In September 2014, after finishing his grueling treatment regimen, several biopsies came back negative. Kelly became involved with Merck’s “Your Cancer Game Plan campaign, which he says was “a no-brainer. I’m a quarterback—you live by a game plan your whole career.”

After his initial diagnosis left him and his family with many more questions than answers, creating a game plan to tackle cancer made perfect sense. “How to eat, who to talk to, what to talk about, who should you ask these questions…all the questions we couldn’t find answers to” are included in the plan, he says. Guides like these can break down an overwhelming issue into smaller, manageable parts and help empower newly diagnosed people to take control of their medical care.

Kelly had a second recurrence of his squamous cell carcinoma in 2018, again undergoing surgery to remove it and another reconstructive surgery afterward. But once more, Kelly Tough kept him and his family steady throughout the process. Today, he undergoes regular scans that have so far shown no evidence of disease.

Courtesy of Jim Kelly

Giving Back

Posttreatment, Kelly’s speaking engagement schedule is packed: He gives 25 to 35 speeches each year to medical and business professionals. He talks about his Four Fs, which he explains stand for “First, my faith in the good Lord, that He has plans for me to be able to make a difference for others. Second is my family; they’ve been behind me from start to finish. Third is my friends, who have been there and unbelievable. And fourth is the fans, the fans out there who have sent me cards, letters and just so many great messages to keep fighting.”

And while having a league’s worth of supporters out there helps, Kelly attributes his ability to persevere to his family’s love—both the tough and gentle types.

Being Kelly Tough, he says, also requires having a positive mental attitude and living by the adage “Make a difference today for someone fighting for their tomorrow.” Just as his family’s and friends’ constant support during his treatments buoyed his spirits during some of the hardest times in his life, so too can anyone support the person in their life undergoing cancer treatment. “My family would change my attitude,” Kelly says. “You take it day by day, but the thing is, it’s all about your attitude.”
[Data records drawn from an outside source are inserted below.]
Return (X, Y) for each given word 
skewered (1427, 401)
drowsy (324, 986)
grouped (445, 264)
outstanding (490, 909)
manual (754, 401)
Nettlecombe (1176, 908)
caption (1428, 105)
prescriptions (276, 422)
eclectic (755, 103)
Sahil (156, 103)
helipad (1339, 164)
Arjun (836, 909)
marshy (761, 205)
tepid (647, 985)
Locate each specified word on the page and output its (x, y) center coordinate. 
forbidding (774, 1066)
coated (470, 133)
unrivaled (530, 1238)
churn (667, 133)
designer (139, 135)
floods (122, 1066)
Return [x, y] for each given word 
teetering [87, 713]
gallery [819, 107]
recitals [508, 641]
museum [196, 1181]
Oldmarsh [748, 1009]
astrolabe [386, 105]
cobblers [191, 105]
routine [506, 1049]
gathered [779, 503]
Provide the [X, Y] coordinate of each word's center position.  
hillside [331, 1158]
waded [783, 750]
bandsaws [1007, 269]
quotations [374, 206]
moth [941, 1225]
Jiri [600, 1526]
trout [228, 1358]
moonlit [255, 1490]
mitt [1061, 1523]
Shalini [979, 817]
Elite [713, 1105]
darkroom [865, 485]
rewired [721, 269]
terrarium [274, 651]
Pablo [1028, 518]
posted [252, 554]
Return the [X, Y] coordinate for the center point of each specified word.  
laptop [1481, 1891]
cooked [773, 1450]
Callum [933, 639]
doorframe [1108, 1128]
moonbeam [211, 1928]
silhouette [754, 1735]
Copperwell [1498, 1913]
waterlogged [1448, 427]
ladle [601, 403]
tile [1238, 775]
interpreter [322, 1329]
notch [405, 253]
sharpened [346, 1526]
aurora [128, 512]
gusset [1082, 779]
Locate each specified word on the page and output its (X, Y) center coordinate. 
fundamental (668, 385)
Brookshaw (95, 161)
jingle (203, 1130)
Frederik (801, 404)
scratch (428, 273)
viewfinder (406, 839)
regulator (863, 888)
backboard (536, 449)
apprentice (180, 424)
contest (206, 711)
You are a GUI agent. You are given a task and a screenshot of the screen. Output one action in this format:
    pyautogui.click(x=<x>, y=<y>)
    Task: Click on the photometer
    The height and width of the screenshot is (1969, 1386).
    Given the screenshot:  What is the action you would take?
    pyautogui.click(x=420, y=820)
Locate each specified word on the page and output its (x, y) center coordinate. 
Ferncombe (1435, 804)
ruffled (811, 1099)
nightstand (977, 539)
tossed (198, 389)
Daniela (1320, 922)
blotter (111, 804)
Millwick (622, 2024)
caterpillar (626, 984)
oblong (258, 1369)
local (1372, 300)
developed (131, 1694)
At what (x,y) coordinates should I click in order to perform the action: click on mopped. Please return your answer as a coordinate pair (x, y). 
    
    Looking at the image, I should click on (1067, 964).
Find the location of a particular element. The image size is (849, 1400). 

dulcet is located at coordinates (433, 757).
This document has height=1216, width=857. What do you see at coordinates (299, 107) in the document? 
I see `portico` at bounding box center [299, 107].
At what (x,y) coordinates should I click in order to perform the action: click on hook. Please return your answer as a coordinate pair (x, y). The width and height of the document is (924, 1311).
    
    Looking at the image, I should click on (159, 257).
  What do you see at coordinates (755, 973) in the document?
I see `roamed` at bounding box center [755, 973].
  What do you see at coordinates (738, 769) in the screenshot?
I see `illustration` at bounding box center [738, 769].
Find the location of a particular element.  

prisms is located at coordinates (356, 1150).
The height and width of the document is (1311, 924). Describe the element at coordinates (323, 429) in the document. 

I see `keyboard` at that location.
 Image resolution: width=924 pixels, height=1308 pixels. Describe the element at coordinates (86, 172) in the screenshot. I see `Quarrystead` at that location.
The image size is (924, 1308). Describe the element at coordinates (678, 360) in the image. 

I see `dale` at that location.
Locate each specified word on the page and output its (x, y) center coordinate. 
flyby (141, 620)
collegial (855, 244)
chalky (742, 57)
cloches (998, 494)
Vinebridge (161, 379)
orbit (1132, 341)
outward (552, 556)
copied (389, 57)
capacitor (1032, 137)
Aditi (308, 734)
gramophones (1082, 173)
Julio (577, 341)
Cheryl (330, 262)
To others experiencing difficult treatment, he says, “We never know what tomorrow holds. Just keep fighting, keep making a difference.”


Head and Neck Cancer Basics

Head and neck cancer is a broad category that includes malignancies involving the mouth, throat, larynx (voice box), salivary glands, jaw, nose and sinuses. Most head and neck cancers are squamous cell carcinoma that originates in mucous membranes of the mouth, throat or nose. More than 65,000 people develop head and neck cancer annually, about 80% of which is oral cancer, according to the National Cancer Institute.

Head and neck cancer can cause a variety of symptoms depending on where it occurs and how advanced it is. Treatment likewise varies based on the cancer’s location and other factors. It may include surgery, radiation, chemotherapy, targeted therapies that work against cancer with specific characteristics or immunotherapy that helps the immune system fight cancer.